But what would Georgiou have to gain by deliberately making the Greek economy look to be in even worse shape than it actually was? Georgiou's detractors have a number of theories. Some say he was simply overzealous. University of Athens economics professor Yanis Varoufakis, for example, argues that: "When the whole world assumes that Greek statistics are always going to under-estimate the budget deficit, changing this reputation and impressing the world that things have changed meant one thing: getting it right or, since statistics can never be precisely right, issuing predictions that err on the side of over-estimation."
That, though, is the most generous of the explanations currently circulating in Athens. Some argue that the technocrat Georgiou was serving his former superiors at the IMF and the European statistics agency Eurostat, which is led by a German. This theory holds that Greece was to be brought to its knees by imposing harsh austerity measures based on bloated deficit figures.

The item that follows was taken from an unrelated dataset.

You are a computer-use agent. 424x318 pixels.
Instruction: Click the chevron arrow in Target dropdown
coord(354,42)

There is also no love lost between Georgiou and ELSTAT employees, with the union representing those workers having waged war against him almost from the start. It is telling that the union greeted the prosecution announcement with hardly concealed joy. "There is a moral obligation to remove ELSTAT's chairman until there is a final ruling," the union said. "It is beyond belief that ELSTAT should be led by a man of our creditors."
Many say the charges against Georgiou are over the top, if not outright fabricated. Miranda Xafa, CEO of E.F. Consulting and a former member of the IMF executive board, told SPIEGEL ONLINE that "the investigation is motivated by a desire to blame the Greek debt crisis on external factors, such as speculators, bankers or austerity imposed by (German Chancellor Angela) Merkel and the IMF. Instead of investigating whether the Greek government understated the deficit before the crisis, they are investigating whether it overstated the deficit after the crisis!"
A Witch Hunt
Even prominent opponents of policies pursued by Greece's creditors, like professor Varoufakis, believe this is a witch hunt. Georgiou's prosecution, he wrote in his blog, is an attempt to pacify the anger of government supporters with the ongoing austerity-driven economic problems "while staying the course with the same austerity policies that the Papandreou government first implemented three years ago."

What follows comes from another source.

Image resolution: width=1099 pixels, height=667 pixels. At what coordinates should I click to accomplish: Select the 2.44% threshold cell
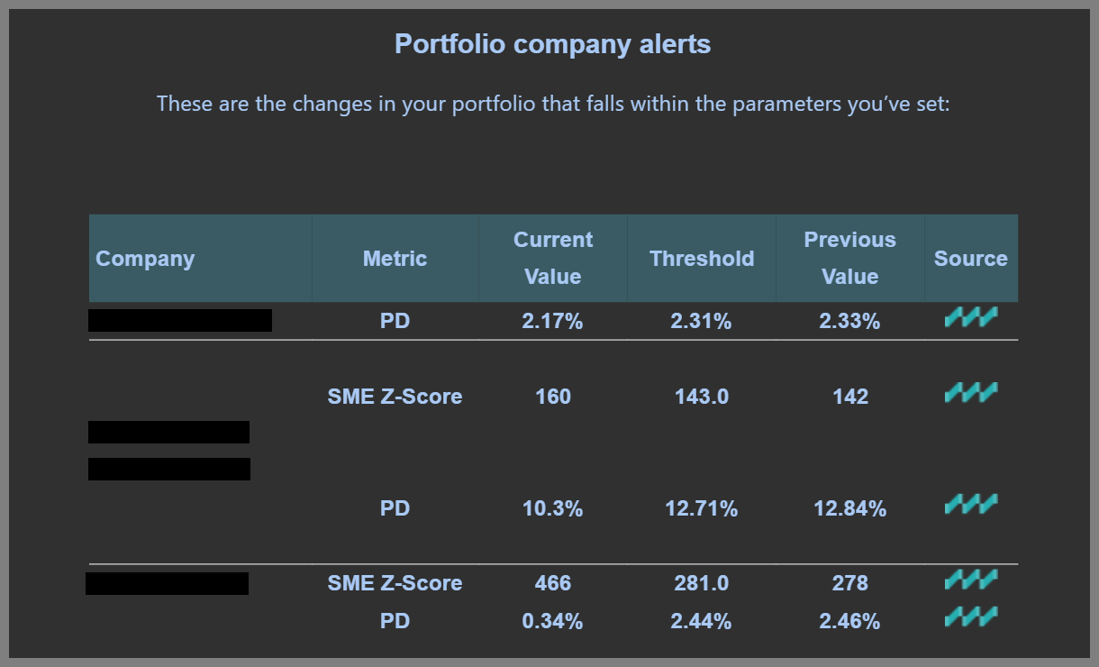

Mr. Georgiou's line of defense is that most of the revisions that corrected the budget deficit from a projected 6 percent of gross domestic product in 2009 to a whopping 15.4 percent 12 months later were undertaken during the PASOK-led government of Georgios Papandreou. They also took place before Georgiou had taken up his post. Furthermore, Greece had already agreed on a bailout with its euro-zone partners and with the IMF before he took over the reins at ELSTAT. Under his leadership, the deficit only rose from 13.6 to 15.4 percent, a substantial revision to be sure, but irrelevant to Greece's bailout.

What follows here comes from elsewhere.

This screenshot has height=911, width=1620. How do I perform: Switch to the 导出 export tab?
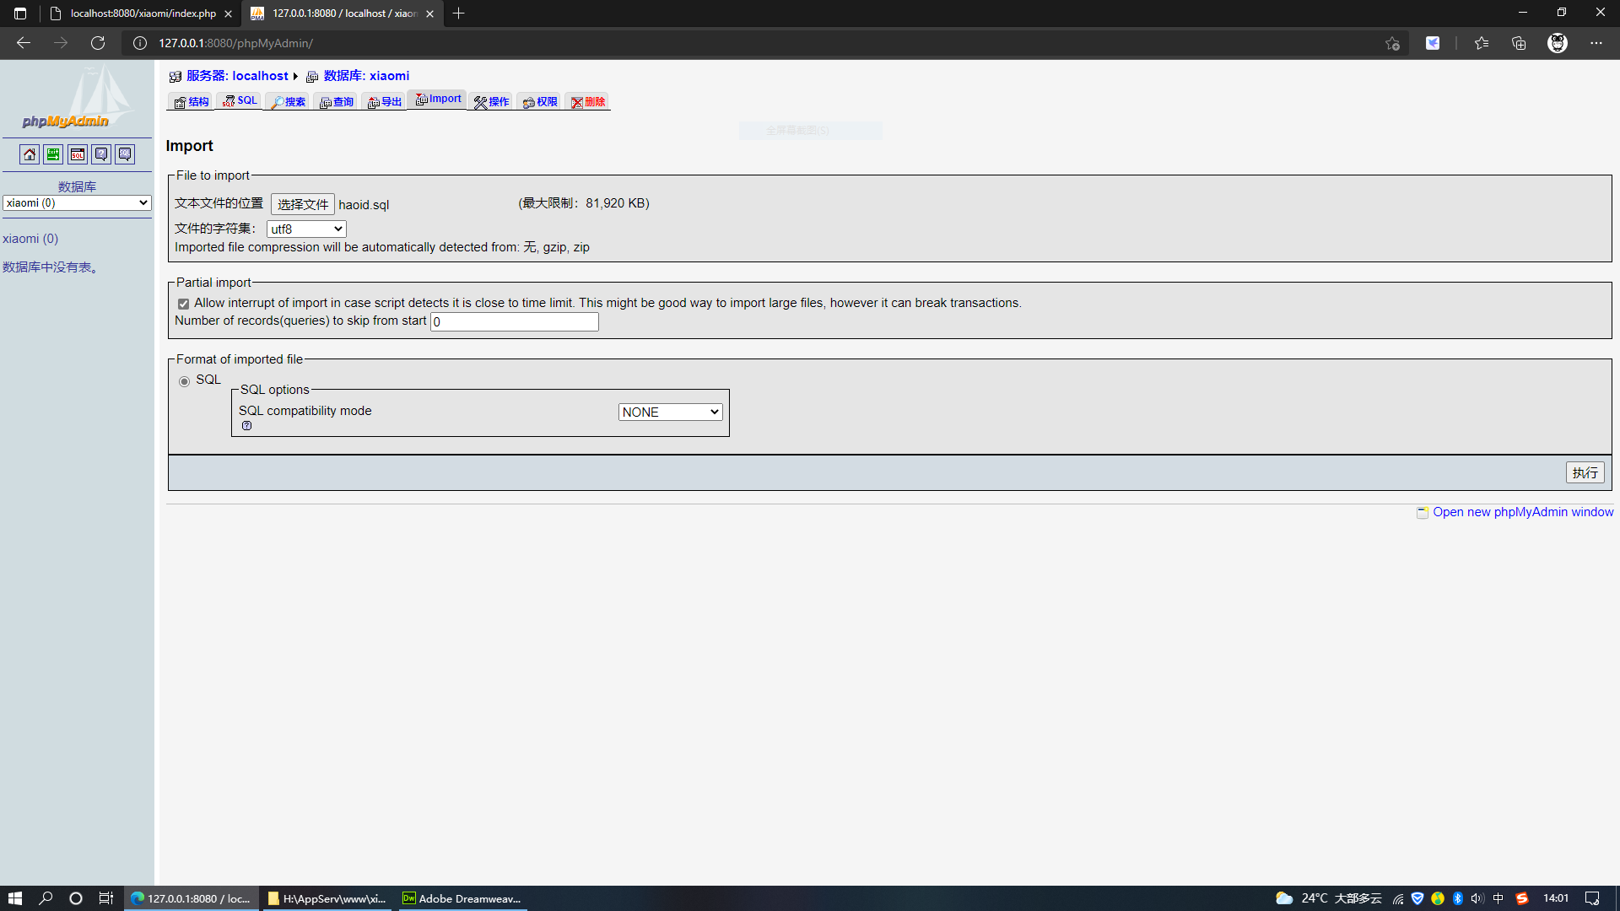(x=384, y=102)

Xafa says that all Georgiou did when he took over as head of the Greek statistical service was to comply with EU rules. She notes that nearly half of the revisions undertaken under Georgiou's watch were the result of adding loss-making entities such as rail, public transport, defense and other sectors to the government books. "These losses were real and had to be financed, whether they were included in the deficit" or not, she says.
Georgiou himself feels that, if he is guilty of anything, it is for breaking with tradition and bringing the infamously dodgy Greek public finance records in line with EU standards. "Since taking up my post two-and-a-half years ago, the biannual publications of government deficit and debt statistics of the Greek statistics office have been accepted without any reservation by Eurostat," he told SPIEGEL ONLINE. "All my energy is focused on preserving and extending this unprecedented track record for Greece with the upcoming release of public finance statistics in April."
'Sticking to the Truth'
Georgiou is painted by his critics almost as a traitor. According to ELSTAT unionists, "the national statistics agency is an indivisible part of our country's national sovereignty." Georgiou says he has heard the accusation before. And his response is always the same: "There is only one way to serve the public interest," he says. "By sticking to the truth."